In der Antike macht der griechische Arzt Theophrast (ca. 370-328 v. Chr.) deutlich klar, daß die Alraune keine gewöhnliche Pflanze ist. Bevor er darauf eingeht, daß die Wurzel unter anderem sowohl als Schlafmittel als auch als Aphrodisiakum benutzt wird, erläutert er, ohne jedoch selbst daran zu glauben, die Vorkehrungen, die von den Wurzelschneidern beim Sammeln der Pflanzen

getroffen werden müssen.(4) Zuerst müsse man mit einem Messer drei Kreise um die Pflanze herum in die Erde ziehen. So dann könne man, das Gesicht westwärts gewendet, zuerst den oberen Teil der Wurzel abschneiden, daraufhin weitere Teile der Wurzel freilegen; bevor jedoch das letzte Stück freigeschnitten werden dürfe, müsse man um die Pflanze herumtanzen und dabei so viel, wie das Gedächtnis nur hergibt, aus den Mysterien der Liebe rezitieren. Ein dänischer Wissenschaftler kommentierte diese Textpassage mit der Bemerkung, daß die Absicht hierbei vor allem sei, so viele Unanständigkeiten wie nur möglich herzusagen(5) - was auch recht plausibel klingt, da ja hinreichend bekannt ist, daß Dämonen es mit der Angst zu tun bekommen ünd verschwinden, sobald man sich ihnen gegenüber nur unflätig genug verhält.

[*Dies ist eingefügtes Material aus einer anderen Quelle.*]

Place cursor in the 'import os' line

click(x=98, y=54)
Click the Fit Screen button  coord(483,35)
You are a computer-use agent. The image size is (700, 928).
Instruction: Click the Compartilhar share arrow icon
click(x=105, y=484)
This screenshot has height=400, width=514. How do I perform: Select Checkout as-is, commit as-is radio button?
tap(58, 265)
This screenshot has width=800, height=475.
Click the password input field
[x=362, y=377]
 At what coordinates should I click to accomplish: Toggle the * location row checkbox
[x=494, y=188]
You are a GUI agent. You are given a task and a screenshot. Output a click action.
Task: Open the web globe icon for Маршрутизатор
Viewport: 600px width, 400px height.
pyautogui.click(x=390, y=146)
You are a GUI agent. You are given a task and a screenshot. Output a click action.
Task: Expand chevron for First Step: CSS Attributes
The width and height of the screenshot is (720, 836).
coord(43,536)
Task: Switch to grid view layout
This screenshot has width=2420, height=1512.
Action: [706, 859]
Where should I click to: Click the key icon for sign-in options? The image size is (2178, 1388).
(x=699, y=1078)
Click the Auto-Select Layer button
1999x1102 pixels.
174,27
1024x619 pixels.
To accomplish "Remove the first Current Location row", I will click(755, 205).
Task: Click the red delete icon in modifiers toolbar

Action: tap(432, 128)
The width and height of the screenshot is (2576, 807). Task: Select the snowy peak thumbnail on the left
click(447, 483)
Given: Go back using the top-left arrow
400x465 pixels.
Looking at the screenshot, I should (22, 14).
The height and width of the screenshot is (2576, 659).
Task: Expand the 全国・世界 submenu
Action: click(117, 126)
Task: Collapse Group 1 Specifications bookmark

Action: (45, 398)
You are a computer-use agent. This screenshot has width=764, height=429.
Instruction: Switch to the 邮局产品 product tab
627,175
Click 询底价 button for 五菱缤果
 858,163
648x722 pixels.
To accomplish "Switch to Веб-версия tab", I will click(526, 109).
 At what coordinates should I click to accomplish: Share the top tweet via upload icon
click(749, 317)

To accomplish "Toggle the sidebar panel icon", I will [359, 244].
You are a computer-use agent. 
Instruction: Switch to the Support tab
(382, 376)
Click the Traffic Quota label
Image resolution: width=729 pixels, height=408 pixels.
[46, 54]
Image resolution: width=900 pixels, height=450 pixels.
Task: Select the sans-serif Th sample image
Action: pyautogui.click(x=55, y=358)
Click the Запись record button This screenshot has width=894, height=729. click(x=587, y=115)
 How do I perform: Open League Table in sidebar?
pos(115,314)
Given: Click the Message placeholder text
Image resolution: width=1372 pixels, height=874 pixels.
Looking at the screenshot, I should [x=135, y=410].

Selbst Pythagoras (geb. ca. 582 v. Chr.) soll angeblich von der Alraune gesagt haben, daß sie antrophomorph sei, das heißt, einem menschlichen Wesen gleiche(6), und mit ein wenig Phantäsie kann man auch wirklich ein kleines menschliches Wesen oder eine Puppe in ihr sehen. Bei Beschreibungen in den ältesten griechischen Medizinbüchern interessieren sich die Autoren noch fast ausschließlich für die Verwendungsmöglichkeit der Alraune in der Heilkunde. Erst in der Zeit des griechischen Imperiums wurden auch Einzelheiten über ihre gefährlichen Wirkungen und magischen Kräfte hinzugefügt. So wird uns durch Flavius Josephus, dem jüdischen General, Diplomaten und Geschichtsschreiber, der ca. 95 n.Chr. in Rom sein Leben aushauchte, berichtet, daß in einem Tal in der Nähe des Toten Meeres eine wundersame Pflanze wächst, die nachts ein leuchtendes, rotes Licht ausstrahlt.(7) Es sei schwierig, sich ihr zu nähern, da sie sich sofort zurückzöge, sobald sie bemerke, daß jemand versuche, an sie heranzugelangen. Wenn es einem jedoch gelänge, sie mit Urin oder Menstruationsblut zu übergießen, bleibe sie stehen. Direkte Berührung der Pflanze bringe zwar Lebensgefahr, dennoch bestehe die Möglichkeit, sie aus der Erde herauszulösen. Dazu müsse man vorsichtig um sie herumgraben, bis nur noch das äußerste Ende der Wurzel in der Erde stecke; daraufhin solle man einen Hund an der Wurzel festbinden und sich entfernen.